Due to their slightly grotesque appearance, blobfish have become the source of an internet meme, with jokes made about their unpleasant appearance and the typically glum expression their faces form.
7. Wolf Fish - Anarhichadidae:
The wolffishes are a family, Anarhichadidae, of perciform fishes. They are native to cold waters of the northern Atlantic and Pacific Oceans, where they live on the continental shelf and slope, to depths of about 600 m. They are bottom-feeders, eating hard-shelled invertebrates such as clams, echinoderms and crustaceans, which they crush with strong canine and molar teeth. The longest species, Anarrhichthys ocellatus, grows to 240 cm in length.
6. Rattails or Grenadiers
Grenadiers or rattails (less commonly whiptails) are generally large, brown to black gadiform marine fish of the family Macrouridae. Found at great depths from the Arctic to Antarctic, members of this family are among the most abundant of the deep-sea fishes. Grenadiers are seen in the film Titanic, where the fish are glimpsed during ROV reconnaissance of the wreck.

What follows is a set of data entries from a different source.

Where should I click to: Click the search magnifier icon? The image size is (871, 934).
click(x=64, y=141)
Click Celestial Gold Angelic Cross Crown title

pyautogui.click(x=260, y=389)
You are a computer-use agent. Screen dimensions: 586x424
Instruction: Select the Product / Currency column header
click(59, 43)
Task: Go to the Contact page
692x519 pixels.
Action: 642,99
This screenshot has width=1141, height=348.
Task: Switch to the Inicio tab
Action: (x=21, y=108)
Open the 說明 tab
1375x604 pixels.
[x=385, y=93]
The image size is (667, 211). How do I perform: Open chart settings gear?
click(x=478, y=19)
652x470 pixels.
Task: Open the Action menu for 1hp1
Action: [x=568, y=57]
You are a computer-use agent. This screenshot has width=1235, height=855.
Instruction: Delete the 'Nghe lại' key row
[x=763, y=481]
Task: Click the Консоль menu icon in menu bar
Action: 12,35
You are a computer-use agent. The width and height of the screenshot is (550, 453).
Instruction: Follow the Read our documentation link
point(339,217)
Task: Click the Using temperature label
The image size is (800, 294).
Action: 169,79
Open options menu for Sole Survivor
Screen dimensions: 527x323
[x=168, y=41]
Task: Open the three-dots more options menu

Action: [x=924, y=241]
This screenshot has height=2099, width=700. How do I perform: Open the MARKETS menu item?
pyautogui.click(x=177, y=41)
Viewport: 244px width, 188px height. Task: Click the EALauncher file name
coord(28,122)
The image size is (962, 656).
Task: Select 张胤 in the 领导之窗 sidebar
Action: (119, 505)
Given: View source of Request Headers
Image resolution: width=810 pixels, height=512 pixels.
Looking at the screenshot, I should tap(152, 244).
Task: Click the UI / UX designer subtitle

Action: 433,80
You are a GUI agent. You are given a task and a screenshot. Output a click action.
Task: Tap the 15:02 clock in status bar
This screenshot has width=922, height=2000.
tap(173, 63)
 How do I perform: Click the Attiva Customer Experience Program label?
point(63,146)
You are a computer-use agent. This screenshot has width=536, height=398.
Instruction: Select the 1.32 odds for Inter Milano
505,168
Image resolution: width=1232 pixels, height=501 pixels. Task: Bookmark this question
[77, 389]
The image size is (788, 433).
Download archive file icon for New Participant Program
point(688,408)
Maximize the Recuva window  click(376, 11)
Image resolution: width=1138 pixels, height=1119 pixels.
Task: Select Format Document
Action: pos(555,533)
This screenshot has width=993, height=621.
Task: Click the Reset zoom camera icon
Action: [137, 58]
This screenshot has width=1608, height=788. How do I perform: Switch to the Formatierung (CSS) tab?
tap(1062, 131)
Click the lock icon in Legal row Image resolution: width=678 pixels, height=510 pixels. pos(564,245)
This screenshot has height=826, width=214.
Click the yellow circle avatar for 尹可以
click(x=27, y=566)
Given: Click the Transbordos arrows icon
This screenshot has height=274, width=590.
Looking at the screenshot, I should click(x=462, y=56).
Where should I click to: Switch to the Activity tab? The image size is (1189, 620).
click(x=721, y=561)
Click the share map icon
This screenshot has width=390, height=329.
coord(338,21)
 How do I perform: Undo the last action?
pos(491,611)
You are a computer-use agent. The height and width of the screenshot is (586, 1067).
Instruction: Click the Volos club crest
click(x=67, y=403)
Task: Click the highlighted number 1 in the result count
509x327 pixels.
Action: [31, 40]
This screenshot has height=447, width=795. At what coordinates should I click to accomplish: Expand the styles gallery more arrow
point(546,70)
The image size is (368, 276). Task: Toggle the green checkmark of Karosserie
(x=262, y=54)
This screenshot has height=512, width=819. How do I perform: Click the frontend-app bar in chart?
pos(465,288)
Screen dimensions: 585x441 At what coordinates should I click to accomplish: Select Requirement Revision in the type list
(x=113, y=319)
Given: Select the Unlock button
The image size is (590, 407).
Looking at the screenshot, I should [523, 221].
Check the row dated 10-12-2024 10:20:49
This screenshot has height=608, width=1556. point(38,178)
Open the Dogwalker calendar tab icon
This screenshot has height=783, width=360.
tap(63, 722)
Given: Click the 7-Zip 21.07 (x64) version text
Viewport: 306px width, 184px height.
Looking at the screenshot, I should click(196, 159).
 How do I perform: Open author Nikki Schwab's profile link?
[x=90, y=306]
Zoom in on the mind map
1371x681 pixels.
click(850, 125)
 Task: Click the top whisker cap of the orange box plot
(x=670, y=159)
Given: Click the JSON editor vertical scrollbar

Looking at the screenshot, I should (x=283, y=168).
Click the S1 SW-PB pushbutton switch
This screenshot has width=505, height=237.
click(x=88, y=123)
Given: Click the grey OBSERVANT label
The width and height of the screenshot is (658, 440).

The Macrouridae are a large and diverse family with some 34 genera and 383 species recognized (well over half of which are contained in just three genera, Caelorinchus, Coryphaenoides and Nezumia).
The sea lamprey (Petromyzon marinus) is a parasitic lamprey (a kind of jawless fish) found on the Atlantic coasts of Europe and North America, in the western Mediterranean Sea, and in the Great Lakes. It is brown or gray on its back and white or gray on the underside and can grow to be up to 90 cm (35.5 in) long. Sea lampreys prey on a wide variety of fish. The lamprey uses its suction-cup like mouth to attach itself to the skin of a fish and rasps away tissue with its sharp probing tongue and teeth. Secretions in the lamprey's mouth prevent the victim's blood from clotting. Victims typically die from blood loss or infection.
4. Basking Shark
The basking shark, Cetorhinus maximus, is the second largest fish, after the whale shark. It is a cosmopolitan species - it is found in all the world's temperate oceans. It is a slow moving and generally harmless filter feeder.
Like other large sharks, basking sharks could some day be at risk of extinction due to a combination of low resilience and overfishing if good conservation practices are not followed.
3. Goblin Shark
The goblin shark, Mitsukurina owstoni, is a deep-sea shark, the sole living species in the family Mitsukurinidae. The most distinctive characteristic of the goblin shark is the unorthodox shape of its head. It has a long, trowel-shaped, beak-like rostrum or snout, much longer than other sharks' snouts. Some other distinguishing characteristics of the shark are the color of its body, which is mostly pink, and its long, protrusible jaws. When the jaws are retracted, the shark resembles a pink grey nurse shark, Carcharias taurus, with an unusually long nose.